As I breathed fresh oxygen from the mask they had given me, I began to calm down in the moment but felt ambiguity when envisioning my future. How would I adjust to being in institutions? It would be prison, the crazy house, or wherever they decided I would properly reside. Was this what was best for me? Sure it was. It was a relief, and I now had an unmistakable excuse to pull out of the life I had been living in recent years, a life that was breaking me down. An existence that was opposed to my upbringing and beliefs. Somehow, I knew that the decisions I made going forward would define me for the rest of my life. This incident was the shock I needed to start taking one right step after another. This arrest was not going to be the end of me.
Hours later, I was transferred from St. Luke’s Hospital in Westport to the Kansas City, Missouri city jail. The drive there was sad for me. I couldn’t really see outside of the vehicle, but I imagined what part of the city we were moving through, wondering when I would see these streets again. My head swarmed with silent goodbyes to people I may not see for a while like my friends Autumn and Cristian, my brother Tyler, and my mother. “Oh mom, I’m so terribly sorry. This is not how life is supposed to go.”
I even offered farewells to McCoy’s and Harry’s, two establishments in Westport that were on my mind that evening. I was suddenly plucked out of the world, my whereabouts out of my control.

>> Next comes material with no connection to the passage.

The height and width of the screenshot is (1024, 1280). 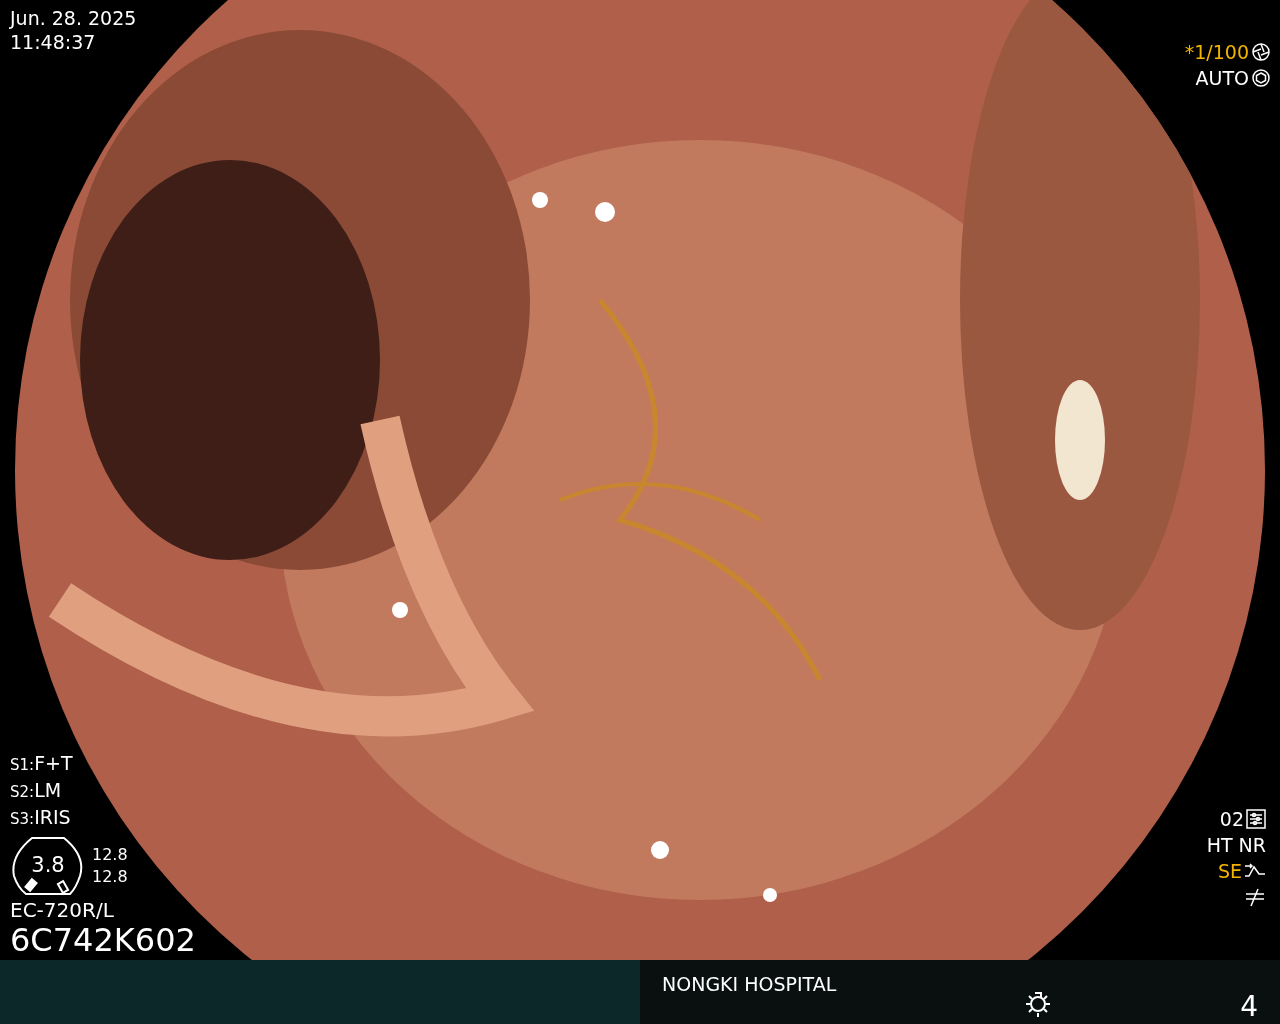 I want to click on time-text: 11:48:37, so click(x=54, y=42).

When would I be on the streets again? This was a symbolic funeral procession and I was entombed in this metal casket rolling through the roadways of my favorite city.
Intake into the jail downtown was even worse. This was the start of living behind locked doors and concrete walls, oppression, and depression. After giving up my wallet, belt, shoelaces, and watch, I was plunked down inside a holding cell with a few benches and toilets. Everyone in there was pissed and looking to take out their frustrations on someone. I assumed it would probably be the newest guy just because I was the person with freedom most recently in his rearview. I kept quiet and crouched on the floor near an open corner, hoping it wasn’t already spoken for. There were only a few things I understood about jail at this point in my life. Real estate was at a premium, and Darwin’s maxim “survival of the fittest” was law above all others.

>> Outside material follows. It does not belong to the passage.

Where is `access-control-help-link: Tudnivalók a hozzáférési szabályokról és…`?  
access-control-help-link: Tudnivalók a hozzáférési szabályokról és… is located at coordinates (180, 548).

Crouched down in a grubby corner, I attempted to appear sturdy and in control. I paid close attention to my surroundings without looking up, face forward, but not at any person in particular. My hands clenched my shoulders from the chill while my mouth smacked with the taste of muddy paint. Not an ounce of hope stemmed from any soul in this holding cell. Speaking didn’t cross my mind, and thinking was like trying to fit a baseball in my ear. The bleak surroundings made my chest grow heavier with every breath, and it was all I could do not to freak out.

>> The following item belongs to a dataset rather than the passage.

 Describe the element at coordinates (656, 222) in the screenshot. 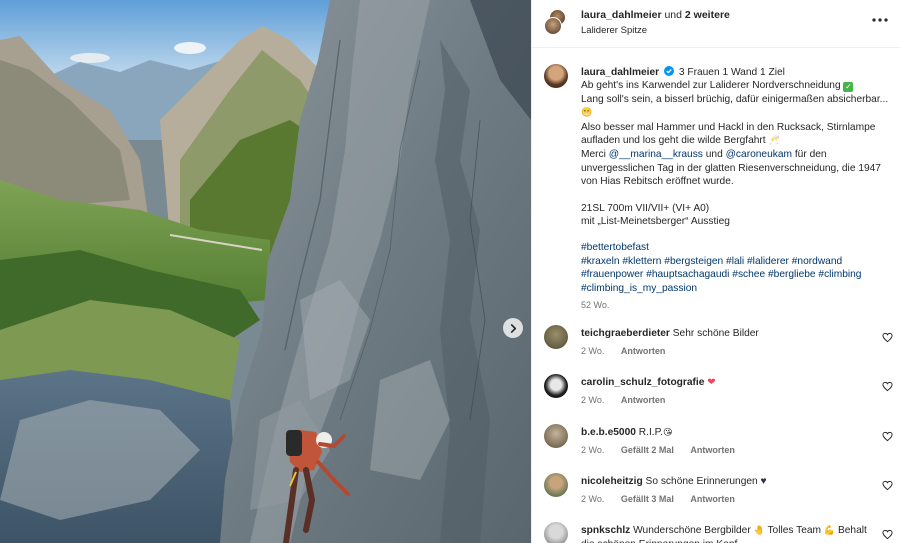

But I could not freak out, no way. I closed my eyes and with extreme effort I gathered my wits to assess my situation. Something stuck with me sharply that night. It was strange why this was my biggest concern at this particular time. After all that had occurred, the foot chase, Jenny crying, being hospitalized, and knowing that my house would be ransacked, I recalled that my Mercedes was still parked behind my neighbor’s car in her driveway. How pissed was she going to be when she tried to go to work the next morning and saw my car blocking her in.